TRN1
TERRE NERE franco-grossolana, fase tipica
Serie diffusa in una piccola area (ex paludosa) posta nei pressi della confluenza tra i torrenti Colla e Josina. Pianura alluvionale recente, a forma leggermente depressa, compresa tra i 460 ed i 480 m s.l.m.. L’uso del suolo è soprattutto agrario, nelle aree meno umide e forestale (specie igrofile) in quelle con maggior ristagno idrico. Il substrato è formato da ghiaie e sabbie depositate prevalentemente dal torrente Colla. La pietrosità superficiale è spesso assente anche se sono a tratti evidenti lenti di ghiaie.
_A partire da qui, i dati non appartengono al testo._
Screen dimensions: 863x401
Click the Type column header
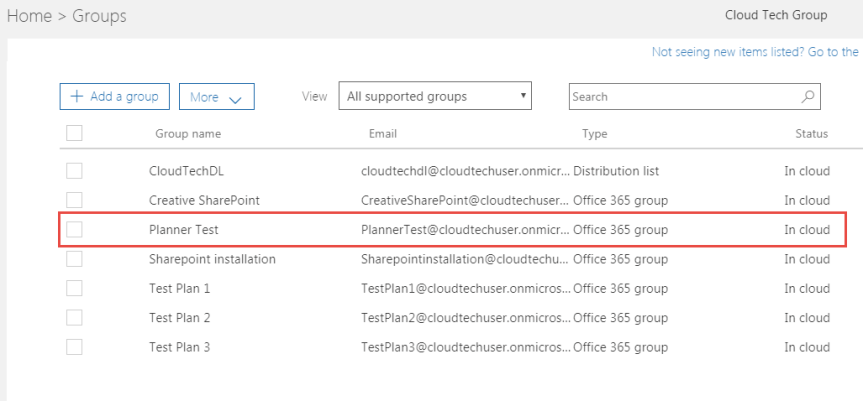(594, 134)
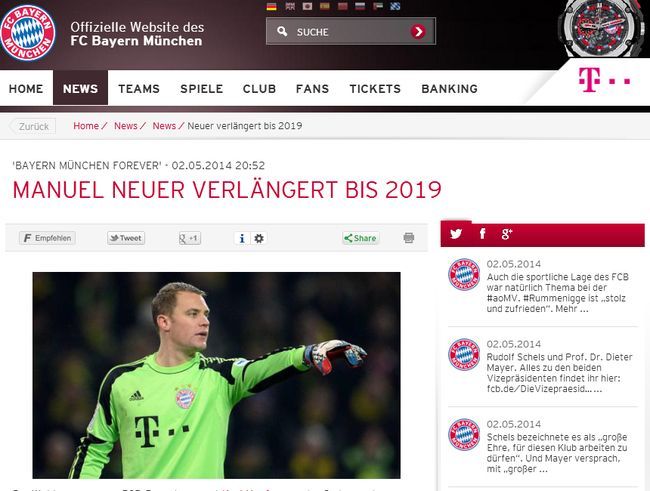
Task: Click the Empfehlen Facebook recommend button
Action: (47, 238)
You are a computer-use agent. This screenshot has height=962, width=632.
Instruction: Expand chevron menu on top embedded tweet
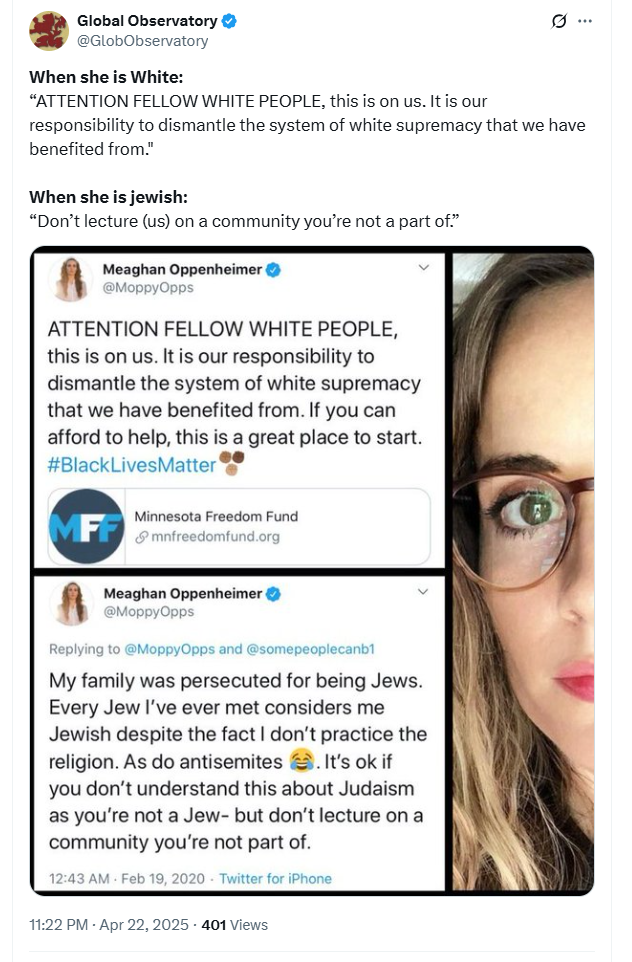[x=423, y=267]
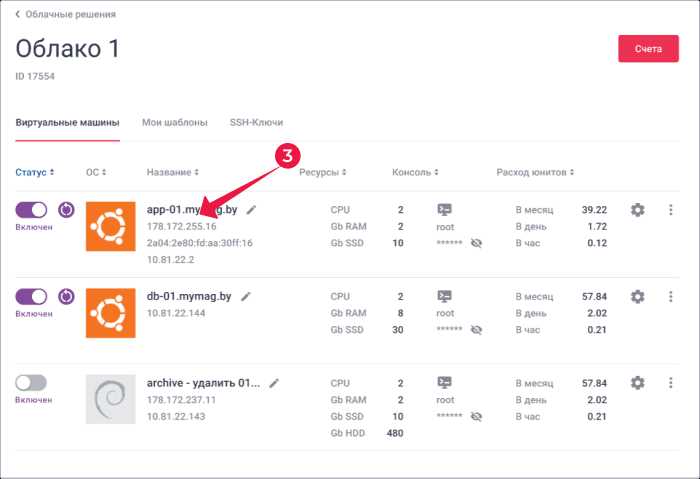Open app-01.mymag.by machine name link

[190, 210]
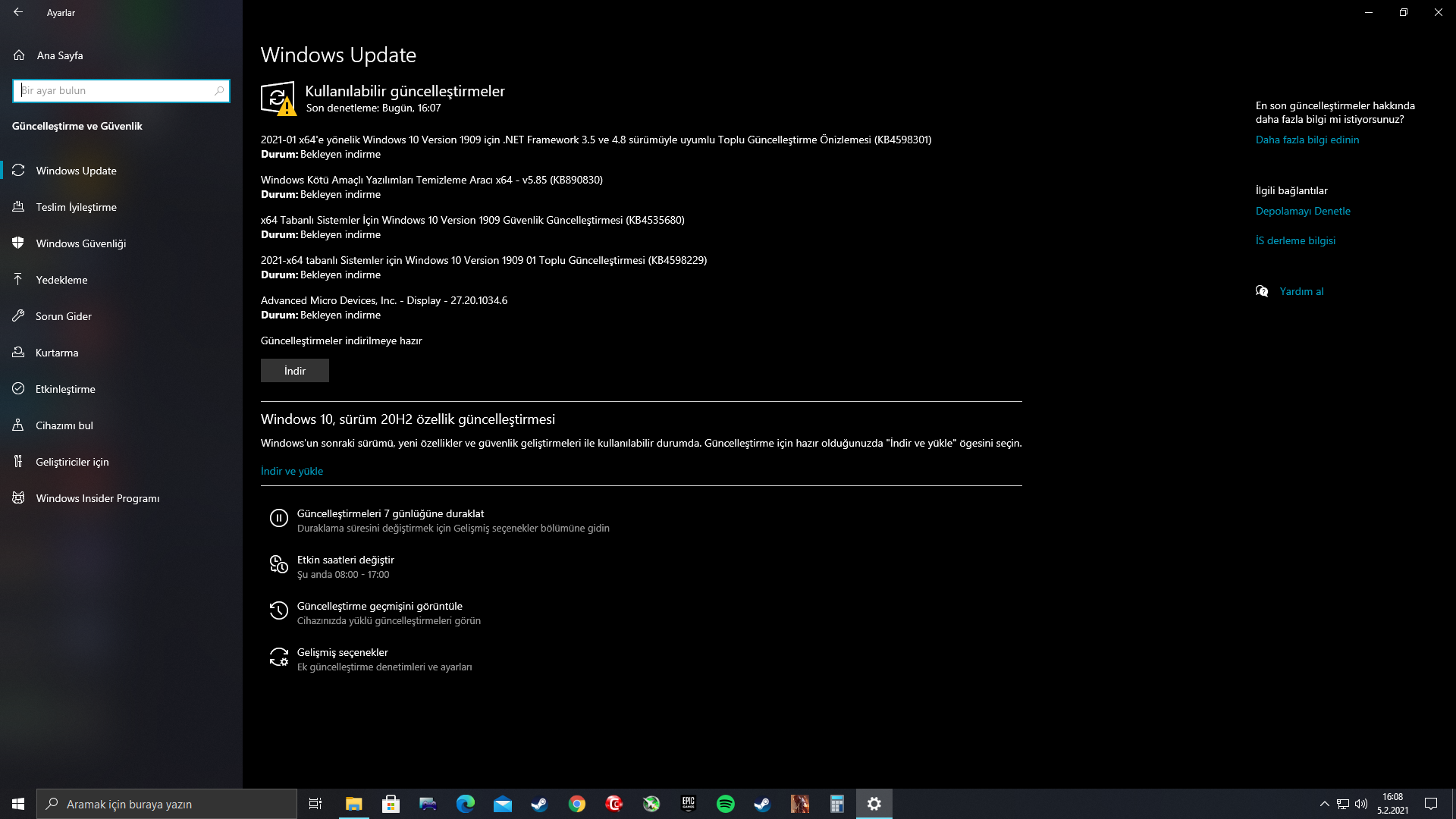The height and width of the screenshot is (819, 1456).
Task: Click İndir ve yükle link
Action: (292, 471)
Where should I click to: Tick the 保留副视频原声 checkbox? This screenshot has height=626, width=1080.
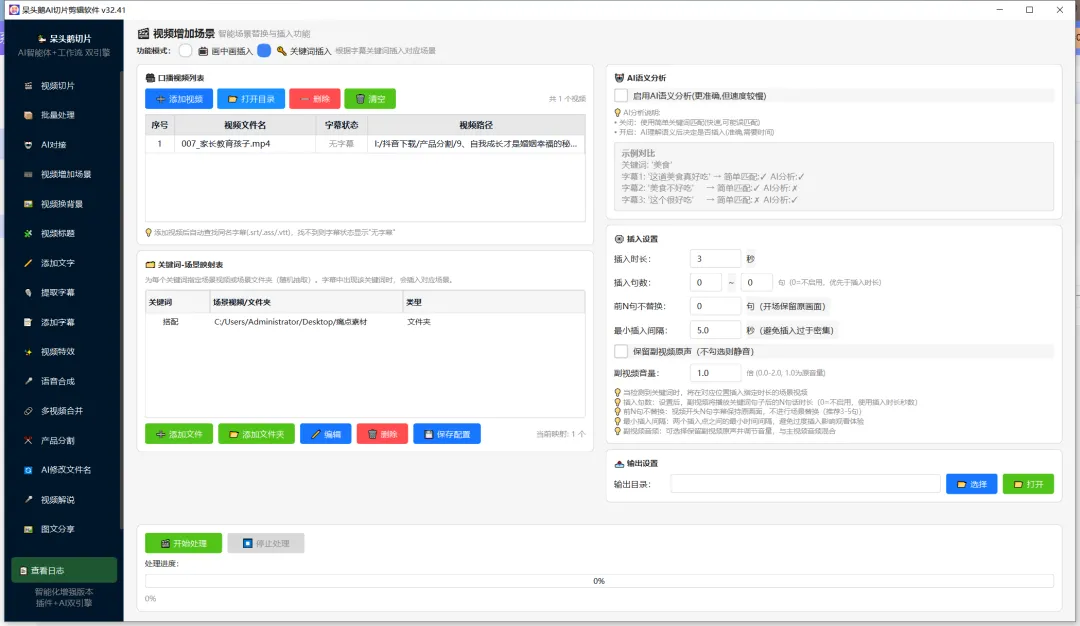(621, 351)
Il suolo è stato riconosciuto nelle seguenti unità cartografiche: U0260, U0331, U0631.
Suoli profondi con una profondità utile all’approfondimento degli apparati radicali limitata dalla presenza di una scarsa disponibilità di ossigeno dovuta alle condizioni di idromorfia. La permeabilità è moderatamente lenta o moderatamente elevata, non essendo presenti orizzonti che la limitano; la falda è poco profonda, anche entro 1 metro in certi periodi dell’anno.
Il topsoil è molto scuro, fortemente arricchito di sostanza organica, non ghiaioso ed a reazione prevalentemente acida; il subsoil, anch’esso acido, è formato in parte da un orizzonte sepolto, con alcune caratteristiche dell’epipedon histico, e da sabbie grigie ridotte. Il substrato ghiaioso inalterato è presente a circa 1 metro di profondità.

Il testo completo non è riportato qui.